During the last years of the Trump Administration and the first months of the Biden Administration, many of them were returned to Mexico, which had agreed to become a waiting country for immigrants who applied to the US courts to approve the asylum or other immigration visa.
The new president implemented a gradual reopening of the border: first it stopped deporting a large part of the minors who had crossed alone and then it began to give appointments to adult asylum seekers who had already been deported, with priority given to families with children.
Many Venezuelans who were waiting in Mexico entered that round, after having tried to cross through dangerous areas of the desert or crossing the Rio Grande, many times victims of human traffickers and drug traffickers. After Biden Ended Trump’s Migrant Protection Program, but a court forced him to reinstate it in August.
The priority in entry of asylum seekers In the final months of the Trump Administration, they were, in this order, Venezuelans, Cubans, Salvadorans, Hondurans, Nicaraguans, Colombians, Guatemalans, Peruvians, Brazilians and Ecuadorians, according to a migration database from Syracuse University.
Arriving at the White House, President Biden raised a amnesty for the 11 million undocumented who are estimated to live in the US, something for which he needs the Capitol and that has been left in a kind of limbo due to the crisis on the border.

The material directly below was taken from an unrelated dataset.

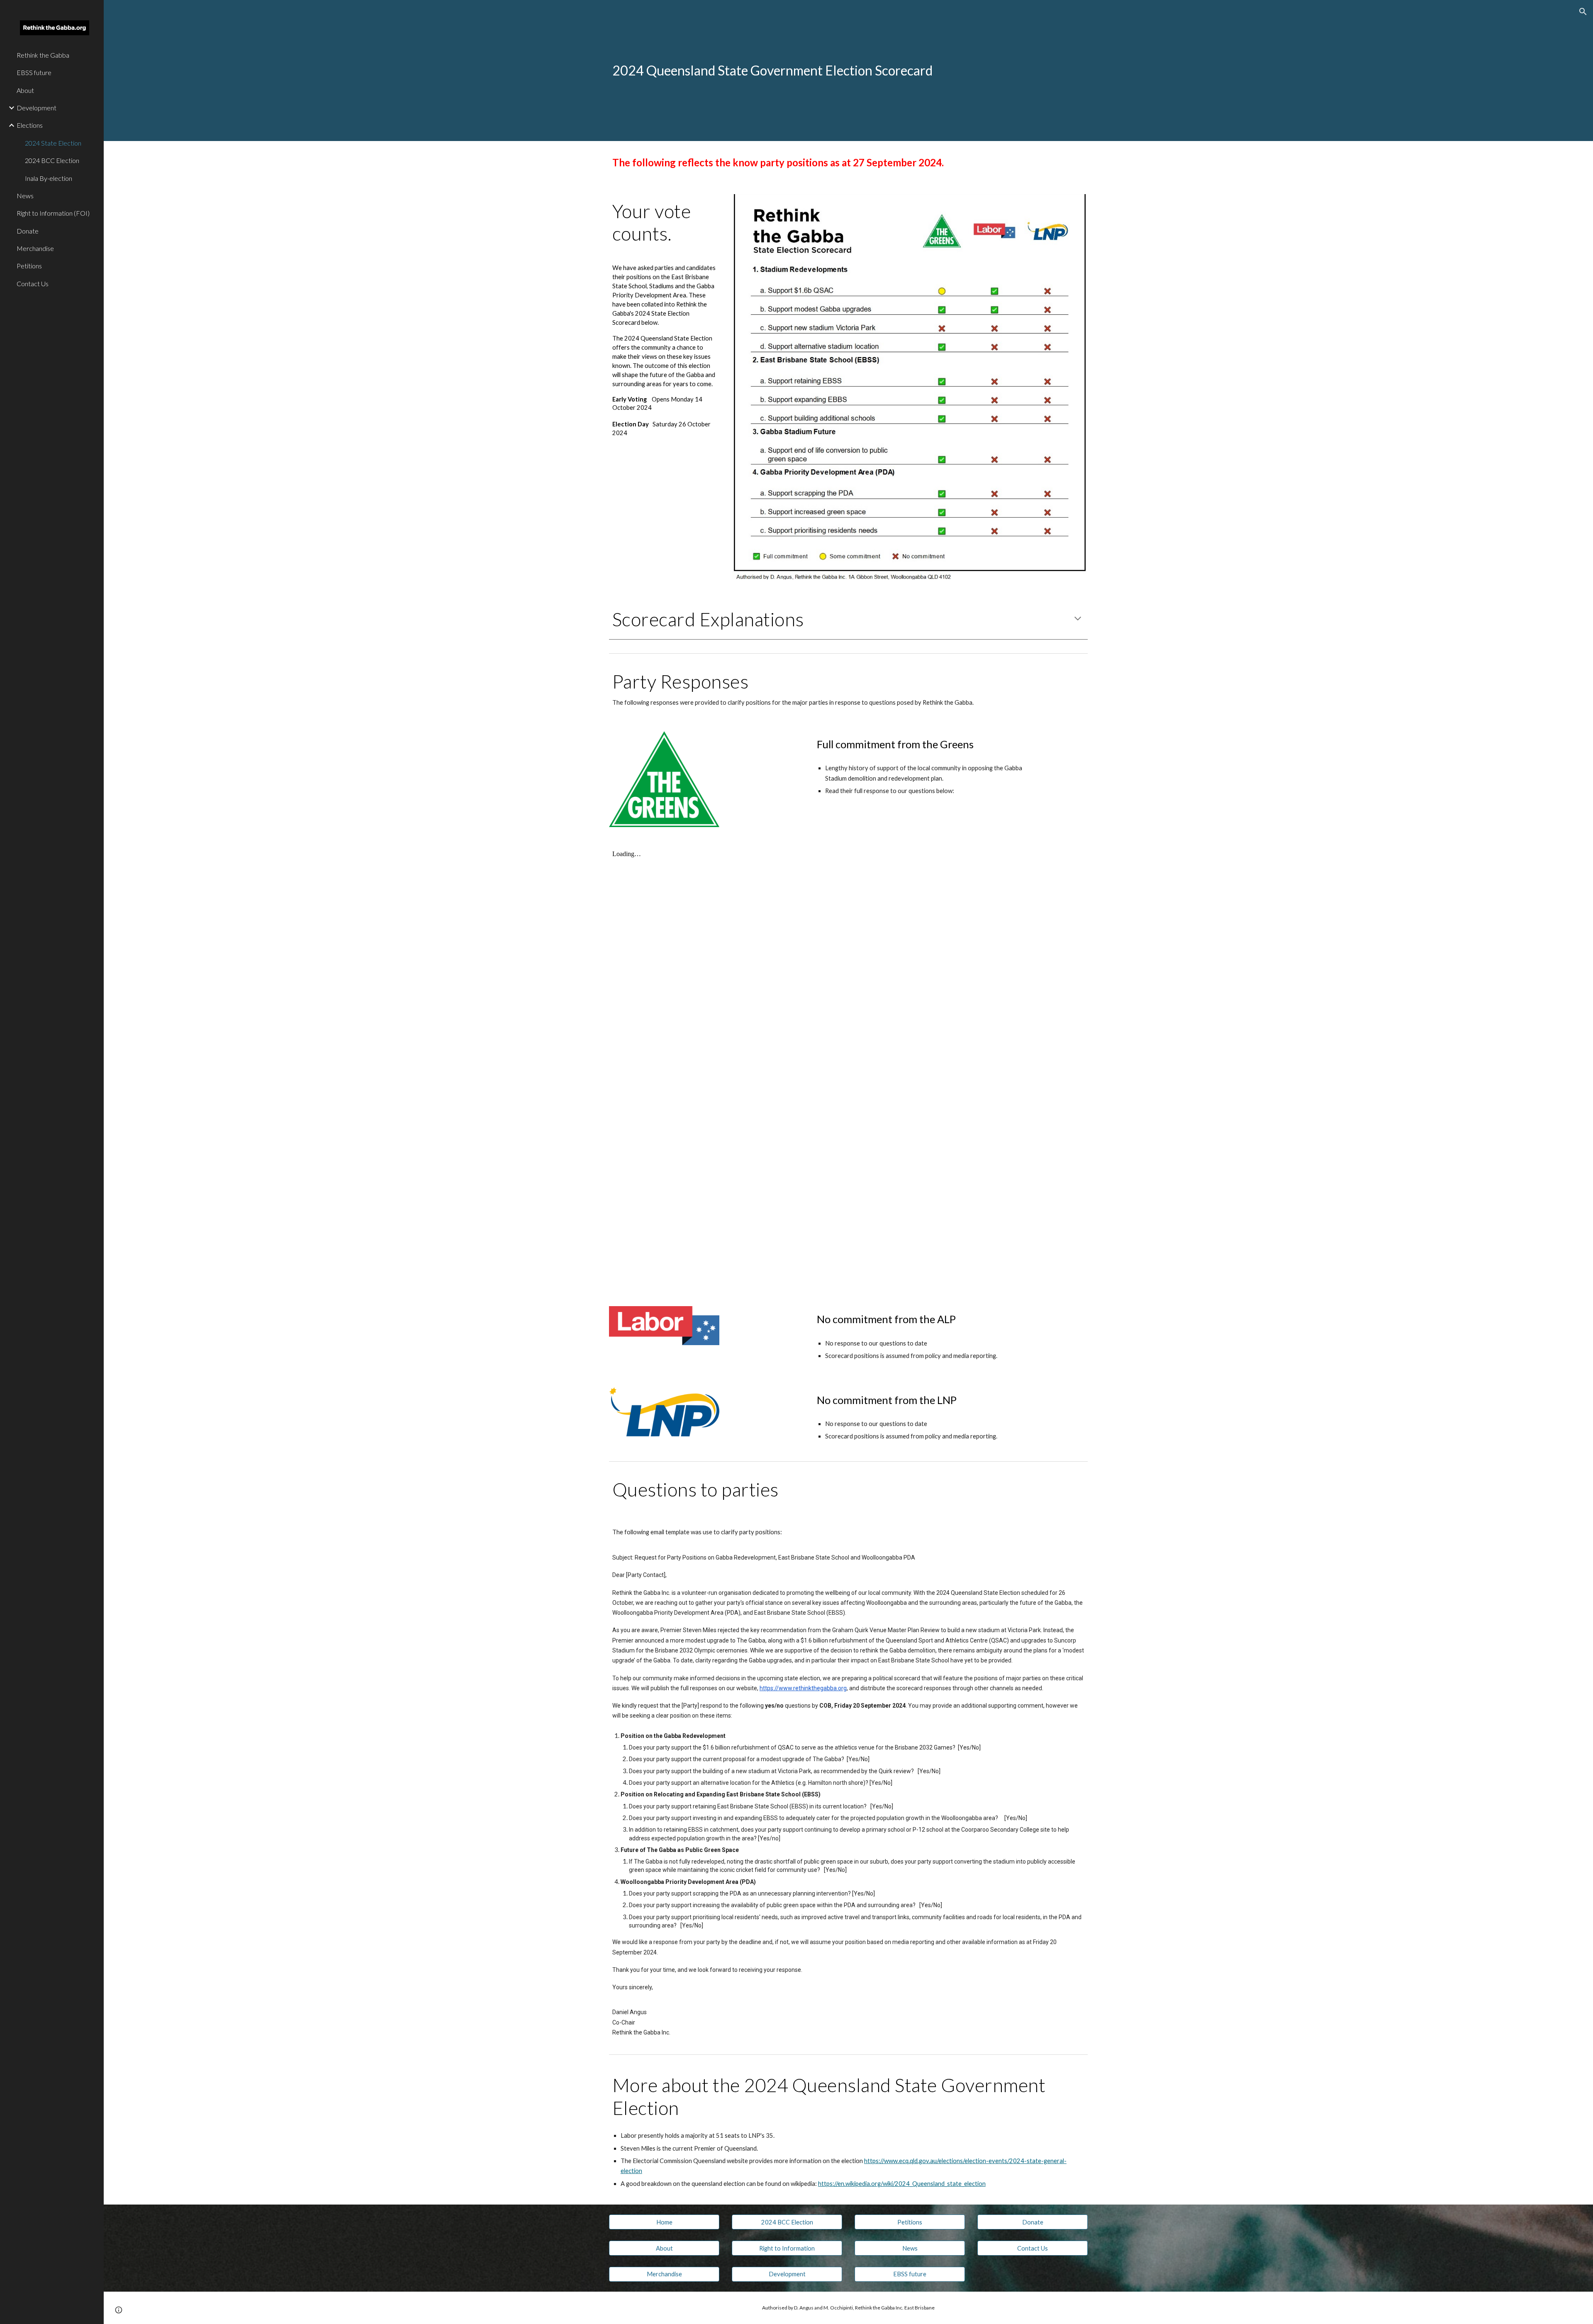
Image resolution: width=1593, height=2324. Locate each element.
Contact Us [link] (33, 283)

The UN High Commissioner for Refugees, Filippo Grandi, said last year that denying the right of asylum to these people and expelling them from the country, alleging the coronavirus health crisis, violates “central precepts” of the 1951 UN Refugee Convention, and that the expulsions have had “serious humanitarian consequences in northern Mexico”.
It also calculates the migratory service of the United States that there are in this country more than 320,000 Venezuelans in an irregular situation. This figure was revealed by the White House after, in one of his last decisions in office, Trump granted deportation protection for Venezuelans due to the humanitarian crisis in their country. This is the so-called Temporary Protected Status (TPS) for Venezuelans without papers who had been continuously in the US until January 20, 2021.